アイラに出す交換条件

 リディアの予想より十六日後、又も早馬の到着とその報告が直ぐに街中へ伝えられた。

 何と! カルマがケイ帝国の頂点宰相。を飛び越えて、三百年何人も成れなかった伝説の役職大宰相となったのである。

 空前の出世、領民皆で喜ばなければなるまい!

 という訳だ。

 それに伴いカルマの仕事が急増したためフィオが8000の兵を伴って王都に行き、リディアが残留組のトップとなるのが告げられた。

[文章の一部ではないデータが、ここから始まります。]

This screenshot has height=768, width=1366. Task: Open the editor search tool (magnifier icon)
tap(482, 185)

 客分であるリディアがトップにならざるを得ないまでにランドでの人材が足りてないってこったな。

 凄いわリディア、予想日数ドンピシャ。

 客分でトップになっちゃう貫目かんめに関してはもう何も言えない。この局面で謀反的な動きをして無駄に注目を集めるような真似、彼女に限ってあり得ないとは思うからそーいう意味では正しい人事なのかも。

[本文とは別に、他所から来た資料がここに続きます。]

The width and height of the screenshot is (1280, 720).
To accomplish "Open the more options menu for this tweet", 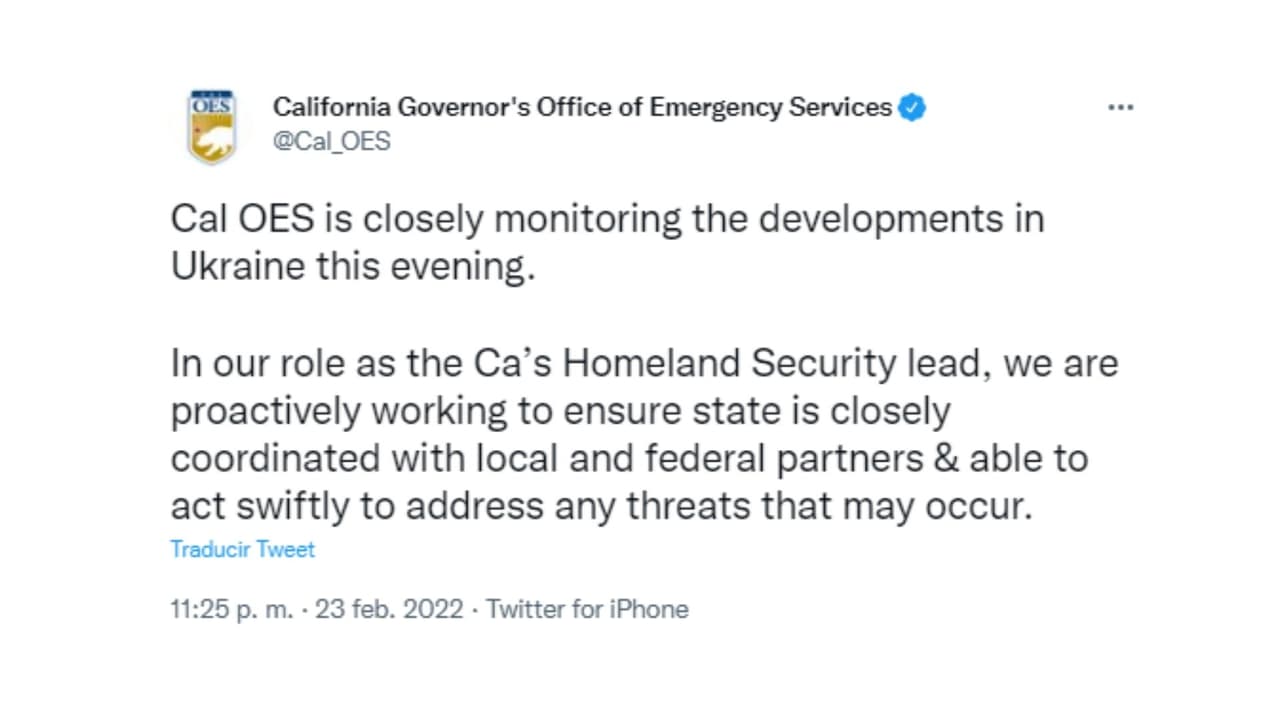I will 1120,107.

 街中がお祭り騒ぎとなっており、見知らぬ人から何度も『目出度いな!』と声を掛けられた。

 その度に多大の労力を費やして笑顔を作らなければならなかった。

 流石に同情を感じている。

 街の人とカルマに。


 この国で圧倒的に強い領主が、自ら血を浴びつつ国の為か権力の為か王宮に攻め入った。

 生半可な決意じゃなかったはずだ。まず在り得ない話だが失敗すれば確実に破滅するのだから。

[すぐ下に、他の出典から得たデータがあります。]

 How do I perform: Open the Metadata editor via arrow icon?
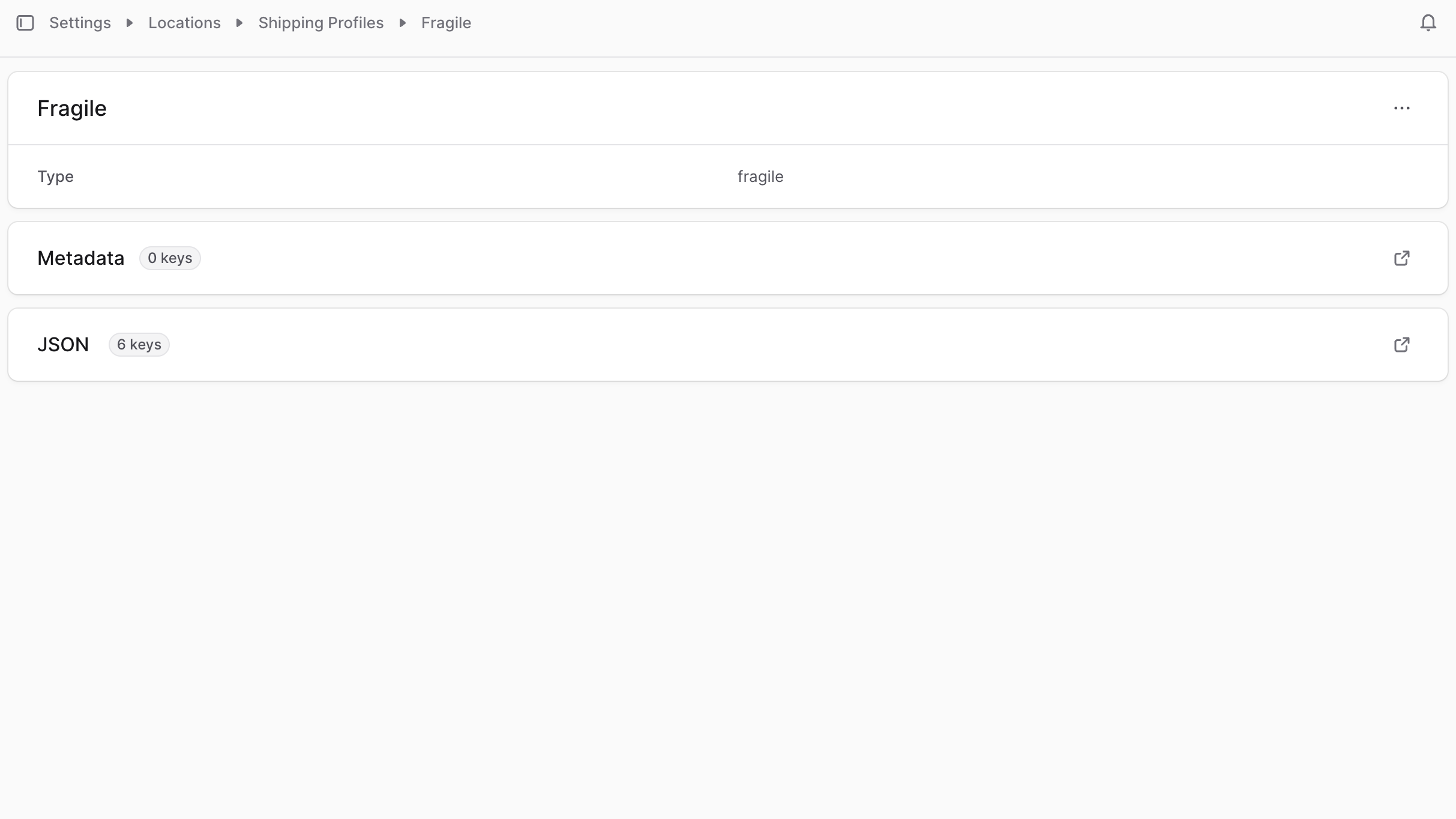tap(1401, 258)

 しかしそれだけの覚悟でやってみたら二週間後には名前を聞いた覚えすら微妙な辺境の伯爵が、自分の成りたかった宰相を越えた地位に居る。

 「は?」ってなって当然だよな。

 さぁ、こいつはどう思い、どう行動する?

 想像を超えた理不尽。欠片も納得出来ない結果。誰を、どれ程恨む?

 全てがカルマの死へ直結する。ついでにこの領地も制圧されて大変な事になる確率が高い。

 しかもそれはこいつ、ビビアナ・ウェリアだけじゃない。

 当時ザンザは大将軍であり、主な武闘派貴族に粉を掛けてたはずだ。

 そいつら全員が、カルマが大宰相となった結果に大小の違いはあれど怒りを抱いている。


 はっはっは。すんげー状況だぜ。

 カルマとグレースだって幾らかは気づいてるはずだ。

 しかし突然の大出世で判断が壊れてる上に自分が権力を保持したまま、ケイ帝国の威信を使って何とか出来ればって思うよねそりゃ。

 誰だって自分が手に入れた地位を手放したくない。

 我が故郷にも人並みの知能があるか怪しい、TPOを考えられないヤベーのが環境大臣にずっと居たもの。

 

 カルマはもう絞首刑台の上に乗って首に縄を掛けられている。

 例えここレスターに帰って来たとしても、山ほどの領主に憎まれている彼女はこれからの乱世で孤立無援となるだろう。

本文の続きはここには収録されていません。